Frank Lloyd Wright said he cared not a damn about the essentials of life, given an adequate supply of the luxuries. But these luxuries were not defined by opulence, ostentation, rich flavours and strong sensations. They can be simple things, as another architect noted. Le Corbusier in 1925 thought how superior was Lenin on his cane chair, drinking a 20 centime coffee from a white porcelain cup, writing on sheets of industrially produced typing paper. By this reasoning, a warm cell in an isolated Landmark Trust property is a more compellingly luxurious experience than Park Lane's Dorchester Hotel, with its hangover of faded opulence, its stale pretensions. Any dissenters ?

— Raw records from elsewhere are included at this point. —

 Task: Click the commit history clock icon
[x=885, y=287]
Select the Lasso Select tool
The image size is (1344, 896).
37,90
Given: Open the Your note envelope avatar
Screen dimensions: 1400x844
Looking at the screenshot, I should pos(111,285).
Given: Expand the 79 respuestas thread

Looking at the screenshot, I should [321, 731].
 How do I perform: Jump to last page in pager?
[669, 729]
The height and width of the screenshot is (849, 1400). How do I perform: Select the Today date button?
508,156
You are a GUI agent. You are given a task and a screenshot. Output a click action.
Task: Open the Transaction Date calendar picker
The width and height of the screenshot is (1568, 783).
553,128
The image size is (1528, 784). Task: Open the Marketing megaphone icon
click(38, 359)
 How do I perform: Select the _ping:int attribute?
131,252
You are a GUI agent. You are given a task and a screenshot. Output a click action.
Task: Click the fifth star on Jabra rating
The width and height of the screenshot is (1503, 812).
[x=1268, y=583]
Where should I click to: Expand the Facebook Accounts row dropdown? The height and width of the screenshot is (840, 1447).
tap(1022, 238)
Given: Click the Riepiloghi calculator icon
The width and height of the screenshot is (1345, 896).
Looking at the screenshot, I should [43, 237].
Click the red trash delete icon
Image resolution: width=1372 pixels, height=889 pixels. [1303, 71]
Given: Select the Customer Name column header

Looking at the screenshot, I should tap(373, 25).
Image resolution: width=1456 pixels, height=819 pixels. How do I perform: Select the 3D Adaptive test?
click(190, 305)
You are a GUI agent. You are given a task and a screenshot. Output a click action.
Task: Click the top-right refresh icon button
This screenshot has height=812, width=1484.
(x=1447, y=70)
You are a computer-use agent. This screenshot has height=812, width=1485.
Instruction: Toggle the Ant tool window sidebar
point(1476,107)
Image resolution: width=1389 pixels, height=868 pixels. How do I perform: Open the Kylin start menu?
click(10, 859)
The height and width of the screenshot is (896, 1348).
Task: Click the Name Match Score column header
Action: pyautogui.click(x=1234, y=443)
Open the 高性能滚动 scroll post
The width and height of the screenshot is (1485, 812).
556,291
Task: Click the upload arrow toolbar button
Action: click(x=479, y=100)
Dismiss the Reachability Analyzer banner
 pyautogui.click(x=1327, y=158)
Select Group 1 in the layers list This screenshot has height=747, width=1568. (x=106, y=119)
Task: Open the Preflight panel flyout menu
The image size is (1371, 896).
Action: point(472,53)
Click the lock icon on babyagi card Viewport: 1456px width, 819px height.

And what of classic luxury resorts St Moritz or St Tropez? There are still pleasures to be found in each - in Switzerland, a private deck at Badrutt's Palace or a view of the Majola windings - but the reality is St Moritz's best hotels are full of cake-eating Gazprom or Sibneft womenfolk, wrapped in summer furs, waiting for Zegna-clad partners in security-glassed Lexus 4x4s, chasing an idea of luxury that was redundant when Nietzsche left town. In the Var, a port-side seat at Senequier offers world-class people-watching. But, truly, if you want to know what God thinks of St Tropez, just look who he sends there. As Noël Coward asked, why do the wrong people travel, when the right ones stay at home - in real luxury.